INTEREST-only mortgages are a “ticking time bomb” for hundreds of thousands of homeowners in the UK who may have no way of paying off the money they owe, experts have warned.
Borrowers on this type of loans are allowed to only pay the interest on their mortgage each month, meaning the real amount owed stays the same.
As these payments are typically lower than on other types of mortgages, it allows buyers to borrow more money from elsewhere to buy their dream home.
The Council of Mortgage Lenders (CML) now estimates that around 1.9 million borrowers – about 21 per cent of all homeowner mortgages – are just paying off the interest on their debts without making a dent in the capital.
It is believed that one in 10 households do not have an appropriate strategy to repay them once the loan expires.
It means they face having to sell their home or have it repossessed if funding is not available.
Despite the figures, the CML stressed that the number of people on interest-only mortgages continues to shrink.
“The interest-only loan book was 3.2 million in 2012, it has now fallen to 1.9 million. We have seen four years of fairly steady decline, at a rate of between 10 and 13 per cent a year,” a spokesperson for UK finance, formerly known as the CML said.
“While there may be some individual borrowers who would reach mortgage maturity without a robust repayment plan, this was not the case for most – the progress made on interest-only has been encouraging,” he added.
But Adrian Anderson, mortgage broker at Anderson Harris, said the 1.9 million borrowers on interest-only home loans a “time-bomb”.
He said: “We have definitely got an interest-only mortgage ticking time bomb scenario.”
“Lots of people in the past took out interest-only mortgage at much higher loan-to-value ratios than would now be granted, and people took them out without thinking about how they would pay them off.”
He added that borrowers without a repayment strategy should start thinking about how they can pay their mortgages and seek independent advice.

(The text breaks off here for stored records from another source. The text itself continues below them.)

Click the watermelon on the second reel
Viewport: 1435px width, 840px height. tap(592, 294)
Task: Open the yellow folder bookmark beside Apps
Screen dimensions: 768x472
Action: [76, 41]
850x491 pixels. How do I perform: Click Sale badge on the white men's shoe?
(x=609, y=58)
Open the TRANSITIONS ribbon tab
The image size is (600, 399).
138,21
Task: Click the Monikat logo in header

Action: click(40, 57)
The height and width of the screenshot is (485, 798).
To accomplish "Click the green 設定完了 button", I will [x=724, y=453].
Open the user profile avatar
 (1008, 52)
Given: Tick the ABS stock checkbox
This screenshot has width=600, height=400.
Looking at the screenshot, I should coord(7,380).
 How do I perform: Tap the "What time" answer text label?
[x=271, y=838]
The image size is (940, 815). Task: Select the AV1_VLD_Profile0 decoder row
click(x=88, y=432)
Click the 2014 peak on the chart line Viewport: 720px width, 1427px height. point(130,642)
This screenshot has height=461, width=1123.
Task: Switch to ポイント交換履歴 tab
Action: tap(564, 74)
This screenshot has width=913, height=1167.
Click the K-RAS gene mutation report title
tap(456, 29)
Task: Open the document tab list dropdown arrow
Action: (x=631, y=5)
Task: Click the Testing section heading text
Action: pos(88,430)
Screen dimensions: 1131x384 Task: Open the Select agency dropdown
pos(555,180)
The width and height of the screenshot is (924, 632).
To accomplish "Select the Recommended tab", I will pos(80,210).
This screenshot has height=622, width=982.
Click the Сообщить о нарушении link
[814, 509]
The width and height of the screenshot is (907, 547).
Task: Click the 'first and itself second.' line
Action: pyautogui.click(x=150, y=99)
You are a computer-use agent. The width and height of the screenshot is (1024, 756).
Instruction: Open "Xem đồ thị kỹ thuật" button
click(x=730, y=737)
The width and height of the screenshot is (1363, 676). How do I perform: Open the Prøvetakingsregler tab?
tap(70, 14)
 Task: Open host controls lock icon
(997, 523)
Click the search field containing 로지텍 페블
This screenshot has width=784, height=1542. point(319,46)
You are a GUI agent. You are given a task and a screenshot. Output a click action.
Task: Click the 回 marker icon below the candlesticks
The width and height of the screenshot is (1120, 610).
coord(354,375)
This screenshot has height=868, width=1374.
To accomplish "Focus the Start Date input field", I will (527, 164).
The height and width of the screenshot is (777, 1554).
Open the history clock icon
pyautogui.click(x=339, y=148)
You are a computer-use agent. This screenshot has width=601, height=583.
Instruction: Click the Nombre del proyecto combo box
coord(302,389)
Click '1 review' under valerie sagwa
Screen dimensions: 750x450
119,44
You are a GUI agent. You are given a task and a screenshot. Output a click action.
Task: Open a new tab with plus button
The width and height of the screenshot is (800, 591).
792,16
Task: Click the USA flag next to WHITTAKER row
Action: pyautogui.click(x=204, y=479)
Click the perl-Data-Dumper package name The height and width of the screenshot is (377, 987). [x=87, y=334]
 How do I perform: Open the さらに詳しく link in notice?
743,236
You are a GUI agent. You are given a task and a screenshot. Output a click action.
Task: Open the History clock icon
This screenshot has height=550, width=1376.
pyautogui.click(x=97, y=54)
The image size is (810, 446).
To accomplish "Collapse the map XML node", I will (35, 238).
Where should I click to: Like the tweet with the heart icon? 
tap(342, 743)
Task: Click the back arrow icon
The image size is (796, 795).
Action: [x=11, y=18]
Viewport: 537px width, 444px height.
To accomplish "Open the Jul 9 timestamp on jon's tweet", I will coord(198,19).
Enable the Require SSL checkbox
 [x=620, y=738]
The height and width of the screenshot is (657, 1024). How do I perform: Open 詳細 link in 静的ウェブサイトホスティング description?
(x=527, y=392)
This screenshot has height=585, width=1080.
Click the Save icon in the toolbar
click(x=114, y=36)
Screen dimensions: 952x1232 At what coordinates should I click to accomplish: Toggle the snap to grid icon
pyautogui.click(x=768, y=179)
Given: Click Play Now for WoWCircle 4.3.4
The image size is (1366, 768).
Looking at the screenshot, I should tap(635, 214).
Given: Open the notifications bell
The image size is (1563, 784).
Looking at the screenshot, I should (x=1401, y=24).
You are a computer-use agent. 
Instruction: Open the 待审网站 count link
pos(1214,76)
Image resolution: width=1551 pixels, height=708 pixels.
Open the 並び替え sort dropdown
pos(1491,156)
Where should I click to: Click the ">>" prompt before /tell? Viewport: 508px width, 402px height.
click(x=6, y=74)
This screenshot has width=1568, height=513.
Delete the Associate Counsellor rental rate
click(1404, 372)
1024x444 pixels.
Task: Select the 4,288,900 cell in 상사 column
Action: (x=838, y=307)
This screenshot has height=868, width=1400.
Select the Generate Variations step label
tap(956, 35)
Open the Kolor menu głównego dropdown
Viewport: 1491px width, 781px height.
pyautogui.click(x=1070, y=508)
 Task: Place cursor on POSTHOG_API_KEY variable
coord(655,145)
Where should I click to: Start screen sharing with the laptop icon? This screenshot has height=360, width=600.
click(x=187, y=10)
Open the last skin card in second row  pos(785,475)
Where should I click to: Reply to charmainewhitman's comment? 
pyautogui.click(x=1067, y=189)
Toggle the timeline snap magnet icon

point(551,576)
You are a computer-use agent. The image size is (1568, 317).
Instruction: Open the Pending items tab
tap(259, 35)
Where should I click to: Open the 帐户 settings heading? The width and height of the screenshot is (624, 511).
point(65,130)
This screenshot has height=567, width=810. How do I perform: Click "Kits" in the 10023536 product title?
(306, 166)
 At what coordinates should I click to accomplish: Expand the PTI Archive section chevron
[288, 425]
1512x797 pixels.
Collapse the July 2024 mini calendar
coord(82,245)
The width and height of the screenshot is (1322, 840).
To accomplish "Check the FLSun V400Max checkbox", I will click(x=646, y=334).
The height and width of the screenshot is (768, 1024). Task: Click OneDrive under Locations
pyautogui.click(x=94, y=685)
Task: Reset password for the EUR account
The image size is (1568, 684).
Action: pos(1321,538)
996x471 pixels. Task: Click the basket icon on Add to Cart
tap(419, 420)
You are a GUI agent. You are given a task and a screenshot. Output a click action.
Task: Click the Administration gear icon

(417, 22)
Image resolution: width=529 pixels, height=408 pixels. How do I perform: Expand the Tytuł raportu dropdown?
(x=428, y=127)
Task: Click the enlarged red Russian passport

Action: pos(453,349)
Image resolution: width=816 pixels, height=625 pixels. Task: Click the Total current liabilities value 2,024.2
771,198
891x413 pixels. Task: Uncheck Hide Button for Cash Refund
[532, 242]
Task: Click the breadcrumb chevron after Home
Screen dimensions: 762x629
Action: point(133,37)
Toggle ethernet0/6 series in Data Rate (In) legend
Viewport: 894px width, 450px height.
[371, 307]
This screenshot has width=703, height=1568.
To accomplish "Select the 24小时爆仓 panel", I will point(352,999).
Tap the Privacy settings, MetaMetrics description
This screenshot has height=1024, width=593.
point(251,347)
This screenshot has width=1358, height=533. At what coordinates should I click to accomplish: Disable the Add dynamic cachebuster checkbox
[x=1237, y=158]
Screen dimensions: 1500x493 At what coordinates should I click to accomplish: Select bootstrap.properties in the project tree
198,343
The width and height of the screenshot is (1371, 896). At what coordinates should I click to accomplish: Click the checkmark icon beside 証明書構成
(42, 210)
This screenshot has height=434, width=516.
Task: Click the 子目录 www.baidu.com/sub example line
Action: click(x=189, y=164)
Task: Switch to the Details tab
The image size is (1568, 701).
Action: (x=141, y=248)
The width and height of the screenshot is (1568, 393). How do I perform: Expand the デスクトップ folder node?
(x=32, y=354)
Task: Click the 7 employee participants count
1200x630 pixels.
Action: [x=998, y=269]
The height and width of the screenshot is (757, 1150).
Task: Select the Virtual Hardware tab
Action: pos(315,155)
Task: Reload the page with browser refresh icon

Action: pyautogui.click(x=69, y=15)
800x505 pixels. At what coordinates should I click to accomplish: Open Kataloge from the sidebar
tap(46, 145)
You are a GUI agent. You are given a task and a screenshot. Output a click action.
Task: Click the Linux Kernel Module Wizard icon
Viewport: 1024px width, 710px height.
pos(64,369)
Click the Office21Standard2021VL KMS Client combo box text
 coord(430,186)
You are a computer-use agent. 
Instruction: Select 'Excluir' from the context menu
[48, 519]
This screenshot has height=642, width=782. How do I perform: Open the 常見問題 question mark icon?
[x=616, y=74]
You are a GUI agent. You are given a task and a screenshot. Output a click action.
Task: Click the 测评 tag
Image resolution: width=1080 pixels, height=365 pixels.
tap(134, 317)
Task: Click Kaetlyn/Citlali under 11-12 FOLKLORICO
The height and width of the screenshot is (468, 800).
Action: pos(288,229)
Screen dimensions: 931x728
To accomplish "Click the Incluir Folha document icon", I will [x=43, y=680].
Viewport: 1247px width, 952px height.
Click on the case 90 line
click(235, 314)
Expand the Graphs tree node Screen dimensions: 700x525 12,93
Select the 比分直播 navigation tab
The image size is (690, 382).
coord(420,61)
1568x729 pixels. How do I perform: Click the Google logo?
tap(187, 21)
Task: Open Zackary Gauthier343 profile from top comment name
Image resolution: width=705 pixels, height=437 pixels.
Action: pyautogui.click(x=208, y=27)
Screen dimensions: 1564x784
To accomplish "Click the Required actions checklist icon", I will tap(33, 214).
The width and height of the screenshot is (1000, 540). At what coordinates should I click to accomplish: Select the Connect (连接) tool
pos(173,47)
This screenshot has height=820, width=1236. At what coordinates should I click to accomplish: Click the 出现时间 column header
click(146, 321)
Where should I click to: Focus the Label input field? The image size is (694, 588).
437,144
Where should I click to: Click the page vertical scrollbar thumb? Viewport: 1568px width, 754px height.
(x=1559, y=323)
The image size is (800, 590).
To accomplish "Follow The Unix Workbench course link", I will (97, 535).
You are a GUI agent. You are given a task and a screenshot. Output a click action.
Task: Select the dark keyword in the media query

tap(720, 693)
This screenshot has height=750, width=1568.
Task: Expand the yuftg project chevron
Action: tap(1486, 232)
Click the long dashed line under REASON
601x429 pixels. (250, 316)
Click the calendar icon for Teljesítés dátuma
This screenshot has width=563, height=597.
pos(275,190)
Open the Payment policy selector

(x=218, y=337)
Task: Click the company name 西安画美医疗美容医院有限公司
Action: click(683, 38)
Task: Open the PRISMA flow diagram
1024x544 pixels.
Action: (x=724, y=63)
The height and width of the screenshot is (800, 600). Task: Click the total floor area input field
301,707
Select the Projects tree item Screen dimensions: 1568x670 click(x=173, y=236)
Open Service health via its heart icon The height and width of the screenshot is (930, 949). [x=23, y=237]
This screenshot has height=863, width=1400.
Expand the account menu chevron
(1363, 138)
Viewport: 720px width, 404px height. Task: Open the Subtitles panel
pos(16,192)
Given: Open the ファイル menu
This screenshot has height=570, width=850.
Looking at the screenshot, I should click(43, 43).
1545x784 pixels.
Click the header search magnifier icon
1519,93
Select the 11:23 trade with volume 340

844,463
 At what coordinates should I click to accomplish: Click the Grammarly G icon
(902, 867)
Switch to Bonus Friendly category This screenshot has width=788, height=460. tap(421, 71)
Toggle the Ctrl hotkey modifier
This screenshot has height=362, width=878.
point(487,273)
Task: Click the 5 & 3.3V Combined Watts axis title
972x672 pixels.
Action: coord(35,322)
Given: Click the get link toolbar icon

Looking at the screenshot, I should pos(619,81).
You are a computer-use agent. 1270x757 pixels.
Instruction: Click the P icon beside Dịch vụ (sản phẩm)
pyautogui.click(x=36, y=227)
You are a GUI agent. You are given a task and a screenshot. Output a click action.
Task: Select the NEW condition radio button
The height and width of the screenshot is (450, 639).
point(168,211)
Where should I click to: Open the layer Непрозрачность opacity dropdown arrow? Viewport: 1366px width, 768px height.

“Most lenders will allow a borrower to overpay on their mortgage by up to 10 per cent of the mortgage amount per annum so you could set up a direct debit to overpay every month if you can afford to do so,” he said.
“Another option may be extending the term, giving you more time to pay back the mortgage. Speak to your lender to see whether this is possible if you feel you can still afford the monthly payments into retirement,” he added.
The Financial Conduct Authority (FCA), UK’s financial watchdog, said that due to previous peaks in the sale of interest-only mortgages, they expect there to be waves of potential repossessions in 2017-2018, 2027-2028 and in 2032.